[What the task asks]: From the first line to the last, restate the data word for word.

Dataset entries:

• • • • •

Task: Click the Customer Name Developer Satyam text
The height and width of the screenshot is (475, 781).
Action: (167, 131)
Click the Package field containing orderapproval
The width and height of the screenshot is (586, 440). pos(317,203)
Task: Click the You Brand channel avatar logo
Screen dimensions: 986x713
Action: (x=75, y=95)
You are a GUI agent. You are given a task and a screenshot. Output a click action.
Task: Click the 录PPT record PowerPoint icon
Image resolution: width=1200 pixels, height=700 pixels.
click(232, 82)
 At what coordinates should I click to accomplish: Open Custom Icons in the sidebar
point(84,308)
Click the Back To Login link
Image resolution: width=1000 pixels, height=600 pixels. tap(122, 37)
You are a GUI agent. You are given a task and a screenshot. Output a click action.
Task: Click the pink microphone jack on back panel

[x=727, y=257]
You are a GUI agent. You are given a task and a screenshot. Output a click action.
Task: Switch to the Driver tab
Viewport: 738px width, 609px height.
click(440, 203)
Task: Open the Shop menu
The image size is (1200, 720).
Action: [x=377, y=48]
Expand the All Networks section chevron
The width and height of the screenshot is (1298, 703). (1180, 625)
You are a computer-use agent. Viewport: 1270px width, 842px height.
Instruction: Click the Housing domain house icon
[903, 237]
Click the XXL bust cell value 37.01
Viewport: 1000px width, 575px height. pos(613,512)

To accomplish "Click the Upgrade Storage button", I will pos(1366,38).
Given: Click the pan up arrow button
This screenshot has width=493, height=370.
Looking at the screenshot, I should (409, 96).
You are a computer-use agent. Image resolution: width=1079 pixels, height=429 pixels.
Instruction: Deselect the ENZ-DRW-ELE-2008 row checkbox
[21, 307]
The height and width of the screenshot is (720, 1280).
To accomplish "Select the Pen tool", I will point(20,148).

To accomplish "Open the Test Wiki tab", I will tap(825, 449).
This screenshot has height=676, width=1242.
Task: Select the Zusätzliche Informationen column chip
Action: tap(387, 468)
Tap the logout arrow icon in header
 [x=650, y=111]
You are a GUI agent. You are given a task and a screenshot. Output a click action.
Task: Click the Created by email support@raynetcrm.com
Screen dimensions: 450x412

• • • • •

[Output of the task]:
Task: Click the Customer Name Developer Satyam text
The height and width of the screenshot is (475, 781).
Action: (167, 131)
Click the Package field containing orderapproval
The width and height of the screenshot is (586, 440). pos(317,203)
Task: Click the You Brand channel avatar logo
Screen dimensions: 986x713
Action: (x=75, y=95)
You are a GUI agent. You are given a task and a screenshot. Output a click action.
Task: Click the 录PPT record PowerPoint icon
Image resolution: width=1200 pixels, height=700 pixels.
click(232, 82)
 At what coordinates should I click to accomplish: Open Custom Icons in the sidebar
point(84,308)
Click the Back To Login link
Image resolution: width=1000 pixels, height=600 pixels. tap(122, 37)
You are a GUI agent. You are given a task and a screenshot. Output a click action.
Task: Click the pink microphone jack on back panel

[x=727, y=257]
You are a GUI agent. You are given a task and a screenshot. Output a click action.
Task: Switch to the Driver tab
Viewport: 738px width, 609px height.
click(440, 203)
Task: Open the Shop menu
The image size is (1200, 720).
Action: [x=377, y=48]
Expand the All Networks section chevron
The width and height of the screenshot is (1298, 703). (1180, 625)
You are a computer-use agent. Viewport: 1270px width, 842px height.
Instruction: Click the Housing domain house icon
[903, 237]
Click the XXL bust cell value 37.01
Viewport: 1000px width, 575px height. pos(613,512)

To accomplish "Click the Upgrade Storage button", I will pos(1366,38).
Given: Click the pan up arrow button
This screenshot has width=493, height=370.
Looking at the screenshot, I should (409, 96).
You are a computer-use agent. Image resolution: width=1079 pixels, height=429 pixels.
Instruction: Deselect the ENZ-DRW-ELE-2008 row checkbox
[21, 307]
The height and width of the screenshot is (720, 1280).
To accomplish "Select the Pen tool", I will point(20,148).

To accomplish "Open the Test Wiki tab", I will tap(825, 449).
This screenshot has height=676, width=1242.
Task: Select the Zusätzliche Informationen column chip
Action: tap(387, 468)
Tap the logout arrow icon in header
 [x=650, y=111]
You are a GUI agent. You are given a task and a screenshot. Output a click action.
Task: Click the Created by email support@raynetcrm.com
Screen dimensions: 450x412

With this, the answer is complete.